Hana membiasakan diri untuk berlatih olah vokal setiap pagi ketika sedang mengerjakan proyek dubbing. Dia juga melatih pernafasan dan senam wajah seperti pemanasan yang dilakukan penyanyi atau penyiar. Pemanasan itu membuat otot-otot di wajahnya menjadi lentur sehingga dialog yang keluar dari mulutnya akan terdengar jelas.
Air mineral hangat jadi bekal utama ketika Hana bekerja di studio.
“Saya juga suka minum yang asam-asam seperti jus jeruk sebelum dubbing.”
Dia menghindari konsumsi air mineral dingin karena membuat tenggorokannya jadi tidak nyaman. Begitu pula dengan makanan berminyak yang dihindarinya selama bekerja.
Tren silih berganti, begitu juga dengan tayangan di televisi. Animasi yang dulu pernah menjamur dan mendominasi berbagai stasiun televisi kini digantikan dengan hiburan lain.
Tawaran pekerjaan mengisi animasi berkurang, ditambah lagi Hana mengalami musibah yang membuatnya harus memakai tongkat selama tiga bulan. Dubber yang biasanya wara-wiri ke beberapa studio di pelbagai sudut kota terpaksa menolak beberapa pekerjaan karena mobilitas terbatas.

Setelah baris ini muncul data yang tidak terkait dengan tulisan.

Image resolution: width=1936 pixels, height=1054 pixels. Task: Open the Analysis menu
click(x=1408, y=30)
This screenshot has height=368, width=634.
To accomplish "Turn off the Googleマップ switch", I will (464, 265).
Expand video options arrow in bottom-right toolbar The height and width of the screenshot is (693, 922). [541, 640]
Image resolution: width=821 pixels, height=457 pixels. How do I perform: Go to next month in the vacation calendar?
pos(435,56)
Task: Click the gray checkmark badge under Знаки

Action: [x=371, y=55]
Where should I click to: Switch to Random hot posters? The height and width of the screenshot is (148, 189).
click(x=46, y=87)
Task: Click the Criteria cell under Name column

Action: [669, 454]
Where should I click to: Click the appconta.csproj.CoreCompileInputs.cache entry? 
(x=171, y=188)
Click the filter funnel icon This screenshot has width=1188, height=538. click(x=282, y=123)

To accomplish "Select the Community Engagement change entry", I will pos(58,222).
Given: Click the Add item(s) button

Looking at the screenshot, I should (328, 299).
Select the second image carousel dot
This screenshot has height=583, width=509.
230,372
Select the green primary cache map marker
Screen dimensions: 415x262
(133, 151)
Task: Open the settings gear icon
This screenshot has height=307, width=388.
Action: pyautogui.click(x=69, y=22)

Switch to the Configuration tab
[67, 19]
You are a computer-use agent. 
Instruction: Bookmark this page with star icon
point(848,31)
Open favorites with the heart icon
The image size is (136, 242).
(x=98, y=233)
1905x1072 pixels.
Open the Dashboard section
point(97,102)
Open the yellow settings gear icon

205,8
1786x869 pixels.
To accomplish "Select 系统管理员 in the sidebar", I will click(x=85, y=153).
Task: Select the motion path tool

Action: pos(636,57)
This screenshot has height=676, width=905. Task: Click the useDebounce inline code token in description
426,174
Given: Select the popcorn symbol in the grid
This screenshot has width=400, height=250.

Daripada berlarut-larut dalam kesedihan, Hana menantang dirinya untuk mengembangkan kemampuan di bidang memasak yang diminatinya sejak kecil. Ia menyibukkan diri dengan mempelajari berbagai resep kue, puding dan jajanan yang dipraktikkan setelah kondisinya pulih.
“Sekarang saya lagi asyik masak, jadi keterusan bakulan,” kata perempuan yang sedang merintis bisnis Dapur Hana Bahagiana sembari tertawa.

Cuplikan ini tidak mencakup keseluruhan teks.